Anthropic Challenges Pentagon's "Supply Chain Risk" Designation in Court
By admin | Mar 06, 2026 | 3 min read
On Thursday, Dario Amodei announced that Anthropic intends to legally contest the Defense Department’s decision to classify the AI company as a supply chain risk—a designation he has described as “legally unsound.”
The statement follows the Department’s official labeling of Anthropic as a supply chain risk, concluding a weeks-long disagreement over the extent of military control permissible over AI systems. Such a designation can prevent a company from collaborating with the Pentagon and its contractors. Amodei has firmly stated that Anthropic’s AI should not be employed for mass surveillance of Americans or for fully autonomous weapons, whereas the Pentagon has asserted it requires unrestricted access for “all lawful purposes.”
Amodei clarified that the vast majority of Anthropic’s customers remain unaffected by this designation. “With respect to our customers, it plainly applies only to the use of Claude by customers as a direct part of contracts with the Department of War, not all use of Claude by customers who have such contracts,” he explained. Offering a preview of Anthropic’s likely legal argument, Amodei emphasized that the Department’s letter is narrow in scope. “It exists to protect the government rather than to punish a supplier; in fact, the law requires the Secretary of War to use the least restrictive means necessary to accomplish the goal of protecting the supply chain,” he stated. “Even for Department of War contractors, the supply chain risk designation doesn’t (and can’t) limit uses of Claude or business relationships with Anthropic if those are unrelated to their specific Department of War contracts.”
Amodei reiterated that Anthropic had been engaged in productive discussions with the Department in recent days—conversations that some believe were disrupted when an internal memo he sent to staff was leaked. In that memo, Amodei characterized rival OpenAI’s dealings with the Department of Defense as “safety theater.”
OpenAI has since secured an agreement to work with the Defense Department in Anthropic’s place, a move that has prompted criticism among OpenAI’s own employees. In his Thursday statement, Amodei apologized for the leak, asserting that the company did not intentionally share the memo or instruct anyone else to do so. “It is not in our interest to escalate the situation,” he said. He noted that the memo was written within “a few hours” of several major announcements, including a presidential Truth Social post stating Anthropic would be removed from federal systems, followed by Defense Secretary Hegseth’s supply chain risk designation, and finally the Pentagon’s deal announcement with OpenAI. Amodei apologized for its tone, calling that day “a difficult day for the company,” and said the memo did not reflect his “careful or considered views.” Written six days ago, he added, it now stands as an “out-of-date assessment.”

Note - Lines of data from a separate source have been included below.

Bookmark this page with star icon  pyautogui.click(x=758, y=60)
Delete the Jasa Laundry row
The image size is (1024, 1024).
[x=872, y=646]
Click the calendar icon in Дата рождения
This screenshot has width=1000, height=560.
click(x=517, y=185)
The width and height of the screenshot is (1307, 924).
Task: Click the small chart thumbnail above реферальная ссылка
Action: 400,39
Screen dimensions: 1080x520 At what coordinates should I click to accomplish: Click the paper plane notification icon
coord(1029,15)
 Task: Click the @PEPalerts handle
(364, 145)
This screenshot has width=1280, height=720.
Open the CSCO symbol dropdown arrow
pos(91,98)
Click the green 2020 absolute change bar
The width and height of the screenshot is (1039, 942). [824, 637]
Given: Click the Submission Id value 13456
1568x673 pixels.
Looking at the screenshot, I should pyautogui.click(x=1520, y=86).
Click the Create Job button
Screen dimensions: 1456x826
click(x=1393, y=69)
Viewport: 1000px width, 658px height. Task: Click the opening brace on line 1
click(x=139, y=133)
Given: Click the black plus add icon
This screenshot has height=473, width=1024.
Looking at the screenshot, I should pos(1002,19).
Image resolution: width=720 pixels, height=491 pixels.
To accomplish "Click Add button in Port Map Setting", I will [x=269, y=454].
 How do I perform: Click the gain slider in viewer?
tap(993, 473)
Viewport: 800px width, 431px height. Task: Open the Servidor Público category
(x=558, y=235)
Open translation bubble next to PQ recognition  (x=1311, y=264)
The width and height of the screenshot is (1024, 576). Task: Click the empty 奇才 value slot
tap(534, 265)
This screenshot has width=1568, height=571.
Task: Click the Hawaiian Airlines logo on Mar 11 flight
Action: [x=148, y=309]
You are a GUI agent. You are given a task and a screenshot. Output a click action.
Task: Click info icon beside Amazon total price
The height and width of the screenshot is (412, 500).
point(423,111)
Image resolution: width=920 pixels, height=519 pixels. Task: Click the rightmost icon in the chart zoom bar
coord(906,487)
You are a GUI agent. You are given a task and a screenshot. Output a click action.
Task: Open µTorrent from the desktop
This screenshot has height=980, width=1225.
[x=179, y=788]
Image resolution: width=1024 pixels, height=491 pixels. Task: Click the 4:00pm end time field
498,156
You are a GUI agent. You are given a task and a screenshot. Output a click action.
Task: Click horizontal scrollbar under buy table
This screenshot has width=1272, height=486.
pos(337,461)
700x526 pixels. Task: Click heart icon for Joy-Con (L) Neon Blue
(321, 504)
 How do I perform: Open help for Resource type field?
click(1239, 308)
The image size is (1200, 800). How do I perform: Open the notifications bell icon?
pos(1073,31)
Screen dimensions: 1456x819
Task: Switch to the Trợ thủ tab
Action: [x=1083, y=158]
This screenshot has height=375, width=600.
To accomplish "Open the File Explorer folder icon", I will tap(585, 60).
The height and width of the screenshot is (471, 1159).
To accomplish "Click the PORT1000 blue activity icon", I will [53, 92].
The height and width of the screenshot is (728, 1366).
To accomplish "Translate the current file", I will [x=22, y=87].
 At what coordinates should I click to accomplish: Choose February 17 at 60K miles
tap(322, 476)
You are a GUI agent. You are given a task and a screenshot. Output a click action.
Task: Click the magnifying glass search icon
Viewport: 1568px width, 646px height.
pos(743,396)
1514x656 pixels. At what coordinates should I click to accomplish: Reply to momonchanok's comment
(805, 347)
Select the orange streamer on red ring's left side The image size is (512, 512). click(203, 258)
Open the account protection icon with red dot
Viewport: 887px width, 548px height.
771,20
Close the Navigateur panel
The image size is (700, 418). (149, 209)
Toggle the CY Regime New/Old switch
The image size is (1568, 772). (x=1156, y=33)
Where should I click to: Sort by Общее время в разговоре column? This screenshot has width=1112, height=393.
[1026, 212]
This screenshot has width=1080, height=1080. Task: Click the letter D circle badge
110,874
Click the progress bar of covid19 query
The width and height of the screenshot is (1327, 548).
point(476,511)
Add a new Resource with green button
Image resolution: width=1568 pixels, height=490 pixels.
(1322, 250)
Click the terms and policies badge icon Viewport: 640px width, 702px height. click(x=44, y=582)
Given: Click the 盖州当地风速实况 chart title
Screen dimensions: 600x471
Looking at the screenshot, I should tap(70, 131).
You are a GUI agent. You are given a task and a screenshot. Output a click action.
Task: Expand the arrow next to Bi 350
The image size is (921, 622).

He concluded by affirming that Anthropic’s highest priority is ensuring American soldiers and national security experts retain access to essential tools amid ongoing major combat operations. Anthropic is currently supporting certain U.S. operations in Iran, and Amodei stated the company will continue providing its models to the Defense Department at “nominal cost” for “as long as necessary to make that transition.”
Anthropic could challenge the designation in federal court, most likely in Washington, but the underlying law complicates such a challenge. It restricts the typical avenues companies can use to contest government procurement decisions and grants the Pentagon broad discretion on national security matters. As Dean Ball—a former Trump-era White House advisor on AI who has criticized Hegseth’s handling of Anthropic—explained: “Courts are pretty reluctant to second-guess the government on what is and is not a national security issue… There’s a very high bar that one needs to clear in order to do that. But it’s not impossible.”